One common design pattern with RMI is to construct a gateway remote object that is dependent on RMI. Once a client has acquired a handle to the gateway remote object, the gateway can serve as a conduit into an entire suite of objects running within a JVM. All method invocations can happen through the gateway. When the gateway receives a request, it delegates calls to other local objects on its machine - those objects providing the business logic. In the simplest case, only one reference to cone remote object on another machine is needed in order to access that machine's functionality. This technique also reduces the number of times one need to form that initial RMI connection.

RMI and Firewalls

A firewall is a barrier that controls network traffic for the purposes of security. Although necessary for a secure intranet, a firewall can be a real hassle to deal with when we start talking about distributed computing. Many corporate intranets will let users through the firewall only to browse the web, which happens at port 80 and this port is reserved for Web traffic. Thus it would seem that firewalls make it impossible to do any form of client/server communication in other ports. This is very cruel. If we code a Java applet to be downloaded by clients who are sitting behind their corporate intranet firewalls and if our applet needs any communication with our central server, we are out of luck. The only way to overcome this restriction is somehow to make use of port 80. That is, we have to send all client/server traffic as regular http requests/responses. This is what RMI does when facing firewalls. RMI passes through firewalls by simulating an RMI Registry listening at port 80. It wraps all transported data in Web tags, so that they look like normal Web communications. The masking of a request as an http request on port 80 is called http tunneling through firewalls. By tunneling through and pretending that we are doing normal http communications, we can reach our target RMI Registry.

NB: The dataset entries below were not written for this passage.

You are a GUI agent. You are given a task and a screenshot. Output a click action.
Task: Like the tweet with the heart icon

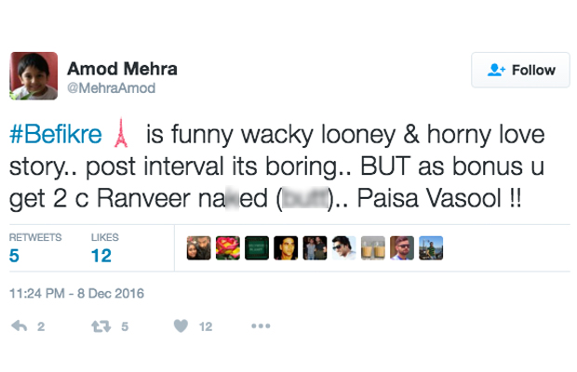[181, 326]
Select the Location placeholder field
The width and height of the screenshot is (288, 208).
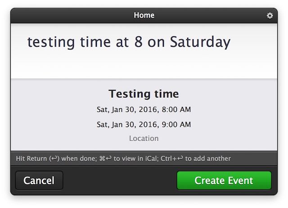pyautogui.click(x=144, y=138)
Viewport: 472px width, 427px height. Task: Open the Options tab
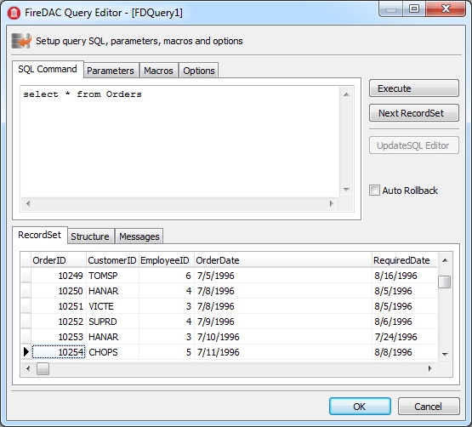[199, 71]

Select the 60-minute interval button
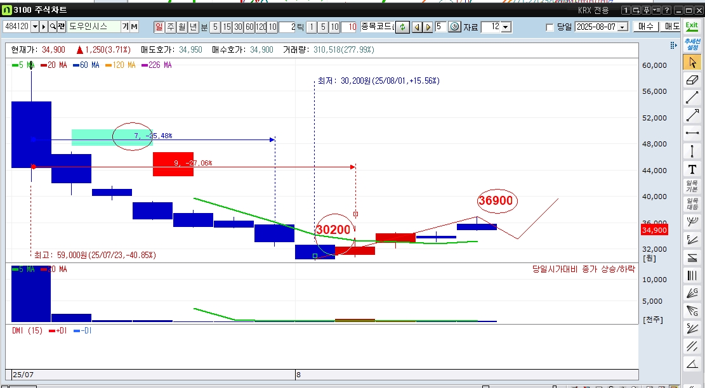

To use this tunneling, a Web server must be deployed on the same machine on which the target RMI Registry sits. That Web server acts as a router - it takes requests that come in at port 80 (which the firewall permits) and routes them to the actual port where the RMI Registry listens on that machine. This is being accomplished by a CGI script included with the Sun's Java 2 platform. By this mechanism, clients can get through their firewalls because their firewalls think they are making normal http port 80 communications. RMI does this task transparently.

RMI with other Java APIs

RMI combines well with other related technologies and enhances well to perform enterprise-level services by coexisting with other Java APIs, such as Java Naming and Directory Interface, Java Transaction Service and Java Transaction API. We can achieve some semblance of cross-language interoperability by combining RMI with the Java Native Interface (JNI). We can also perform relational database operations over the network by combining Java Database Connectivity (JDBC) with RMI. RMI also plays a very critical role in Enterprise JavaBeans architecture.

Java RMI is a lightweight networking technology proposed by Sun Microsystems. RMI is simple, easy to learn, and to apply for real-world problems. RMI is Java-centric. As Java is platform-independent, RMI is portable across many platforms. RMI takes care many of the networking tasks and facilitates connections and communications. Java RMI has come out with many valuable classes for designing and deploying Java objects for remote invocations. Thus Java RMI adds distributed object computing power to Java applications.